A postura autoritário e severo é mantido pelo Sr. Velmonte enquanto ele aguarda a minha aproximação. Eu por outro lado, tento arquitetar em minha mente uma forma de livrar-me da armadilha em que eu estou prestes a cair. O olhar de meu pai avalia atentamente cada gesto meu e sua expressão evidência o desconforto e o certo irritamento que o rondam nesse momento.
Afinal realizar conversas com diálogos sérios ou de repreensão nunca foram o lado forte de meu pai, essa missão sempre foi realizada com muito êxito por minha mãe. Entretanto, ele já não pode mais contar com a ex-Sra. Velmonte para assumir a frente dos problemas. O olhar descontente de meu pai fita-me e eu concluo que não existe uma escapatória possível para esse momento. Aceito, a contragosto, a responsabilidade da qual é me emposta, expirando o ar de meus pulmões, tentando aliviar-me da tensão que domina-me.
Eu caminho de encontro ao Sr. Velmonte, sentando-me no sofá, próximo da poltrona em que ele está sentado. Meu pai massageia uma de suas têmporas, reavaliando em sua mente cada argumento que será usado em nossa conversa, á medida que se mantém em silêncio e seus olhos observam-me severos. E após alguns segundos silenciosos e agonizantes, ele finalmente se manifesta.

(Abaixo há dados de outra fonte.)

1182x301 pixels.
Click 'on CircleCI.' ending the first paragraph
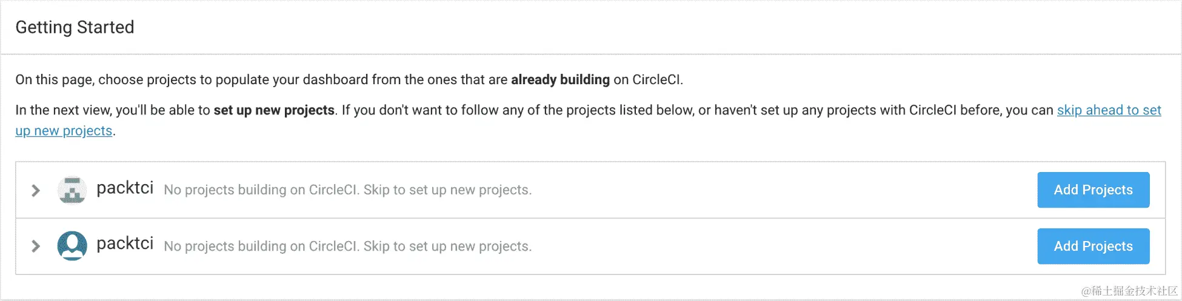pos(647,80)

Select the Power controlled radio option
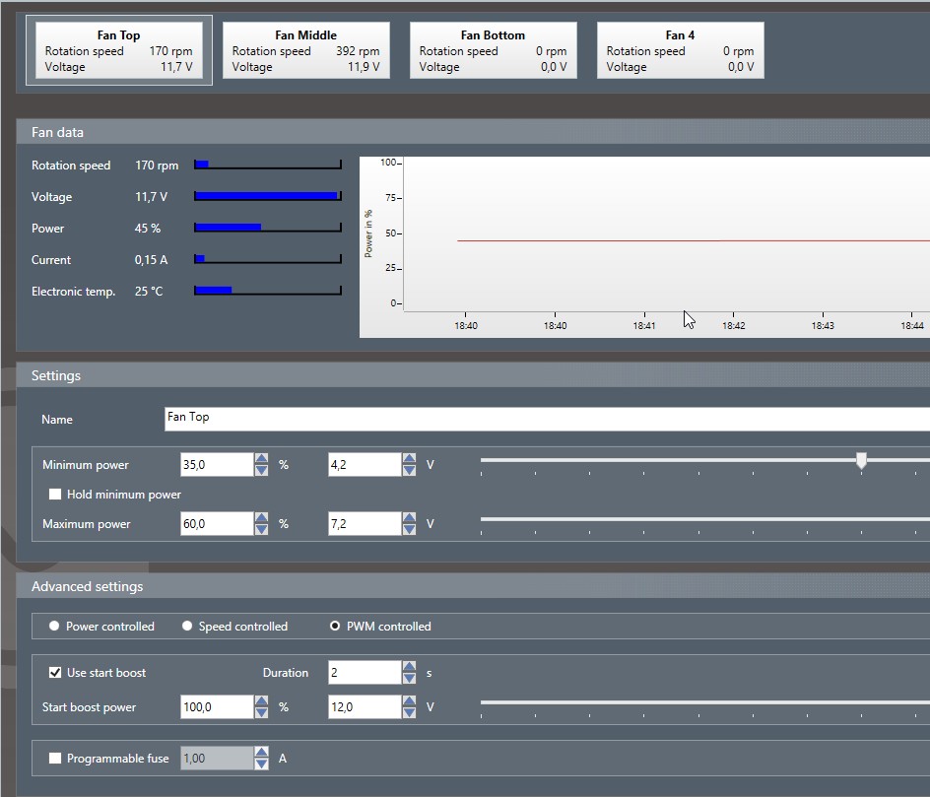[54, 627]
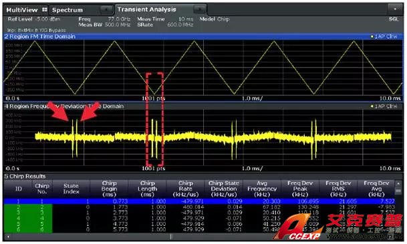Click the table's up scroll arrow

398,183
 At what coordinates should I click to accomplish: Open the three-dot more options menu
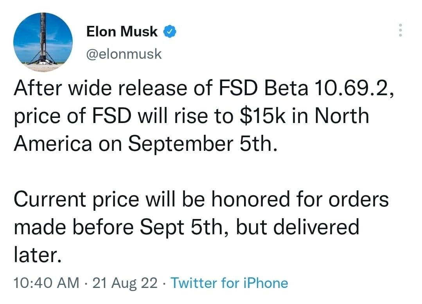(400, 30)
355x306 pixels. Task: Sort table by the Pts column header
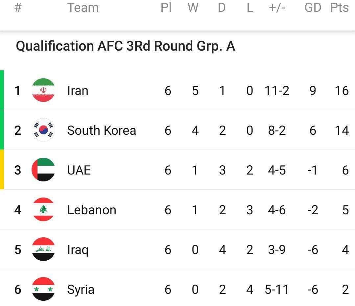(x=340, y=8)
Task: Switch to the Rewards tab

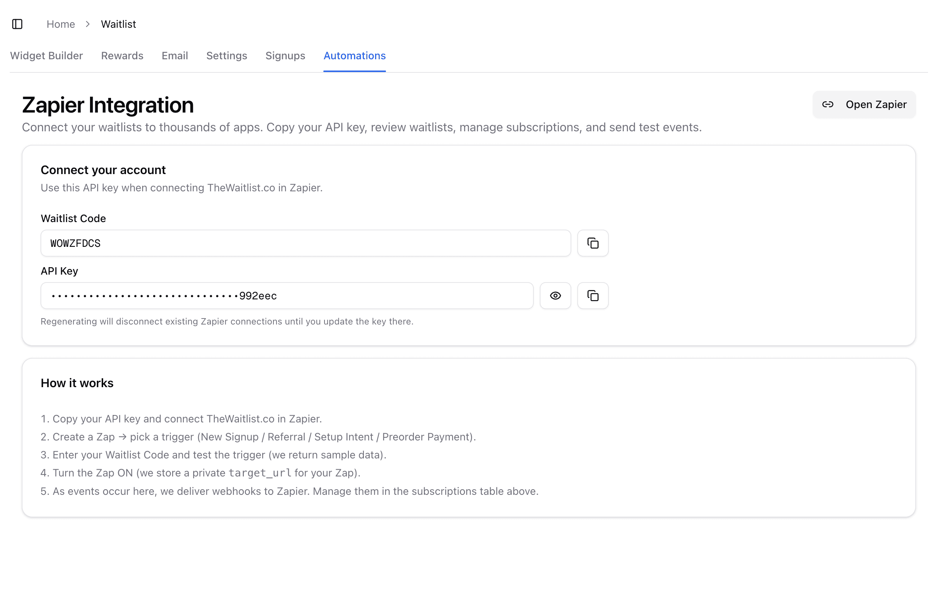Action: tap(122, 56)
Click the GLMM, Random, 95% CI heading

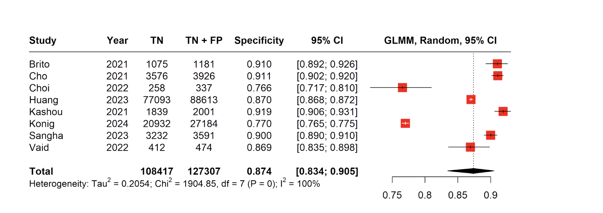[x=440, y=40]
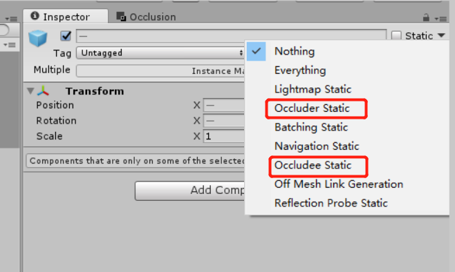Enable the Static checkbox
The width and height of the screenshot is (455, 272).
pyautogui.click(x=396, y=36)
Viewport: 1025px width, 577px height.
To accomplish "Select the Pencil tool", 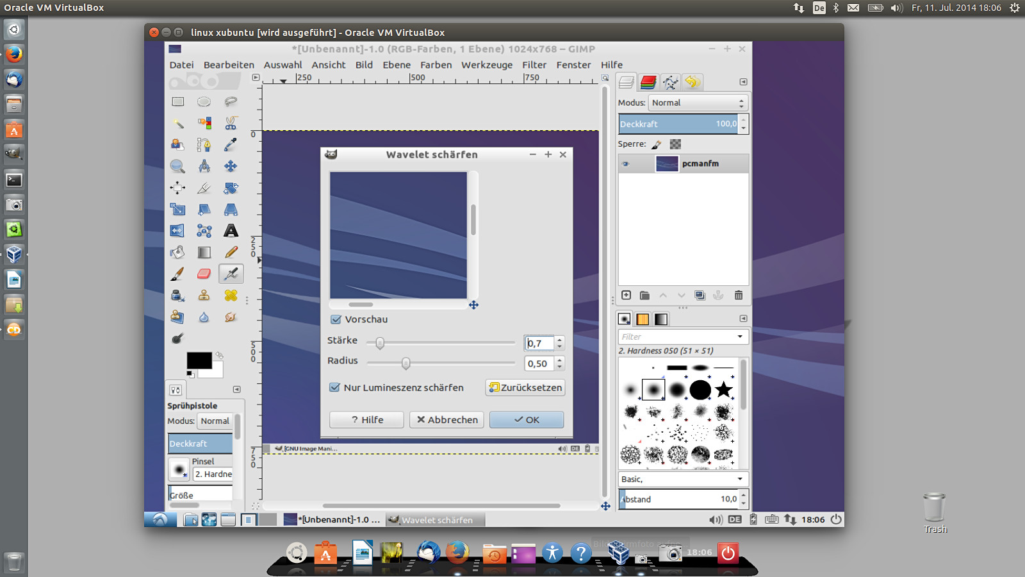I will coord(231,253).
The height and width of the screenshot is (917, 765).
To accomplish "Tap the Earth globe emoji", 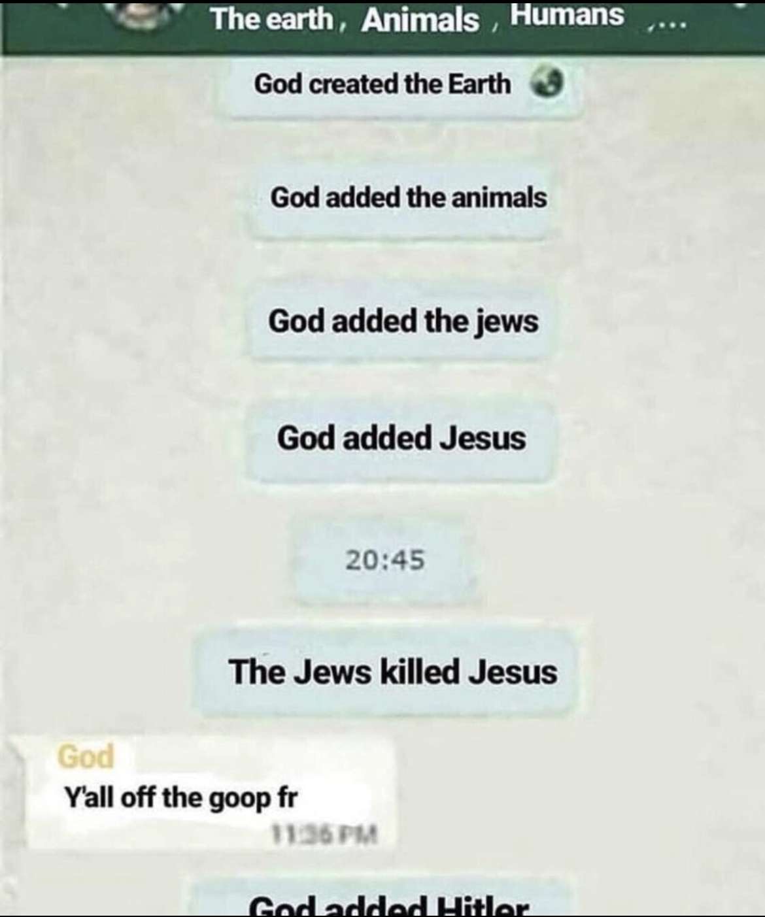I will (547, 83).
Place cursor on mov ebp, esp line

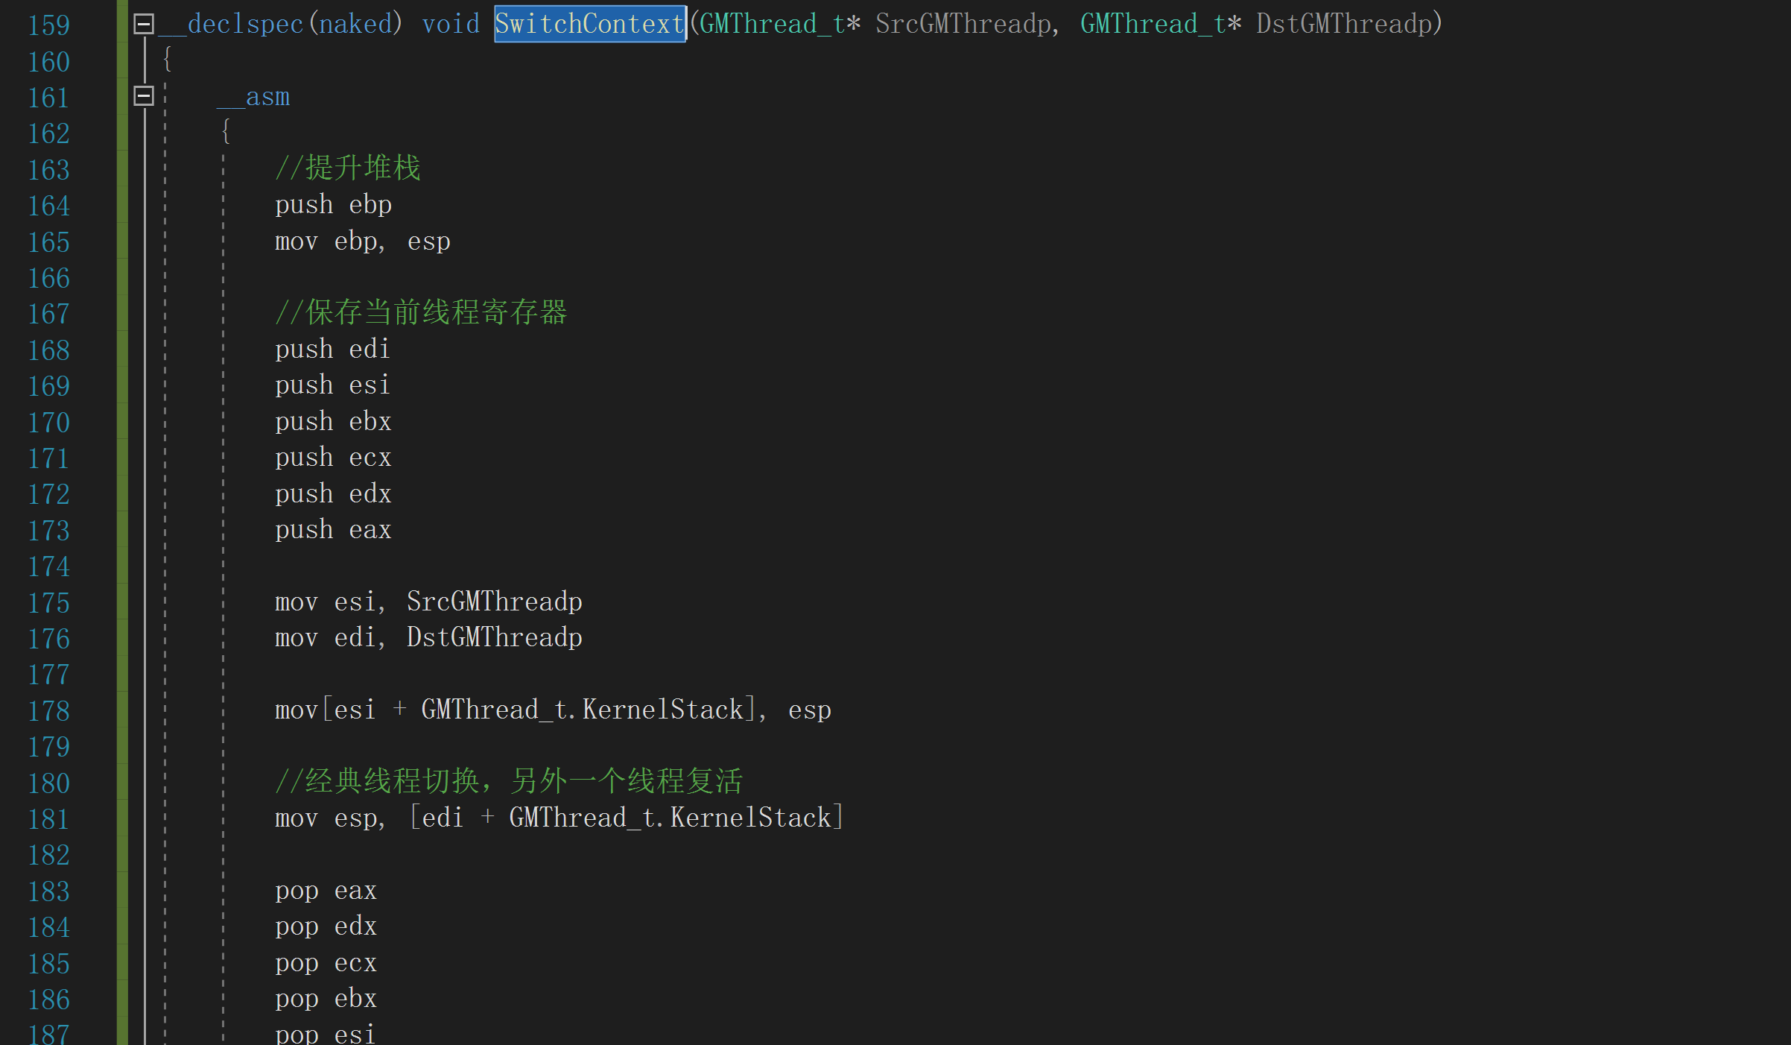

─ Você pode explicar o motivo de toda aquela confusão ontem na porta da minha casa, Amélia? ─ Por mais que meu pai tente controlar é evidente o quanto o desentendimento entre Harry e Sean o deixou enfurecido, e o fato de eu estar envolvida no contexto faz com que sua raiva seja mais perceptível.
─ Sean veio aqui em casa querendo conversar, quando eu percebi que ele estava bêbado, eu pedi para que Sean fosse embora, mas ele se recusou a ir. ─ Eu pauso minha fala por alguns segundos, buscando as palavras certas para exemplificar os acontecimentos que sucederam naquele momento. ─ E então Harry apareceu e tentou conversar com Sean para que ele fosse embora, mas não adiantou. E o resto do que aconteceu você já sabe. ─ Eu refiro sobre a agressão de Harry em Sean, e meu pai concorda recobrando os acontecimentos em sua mente.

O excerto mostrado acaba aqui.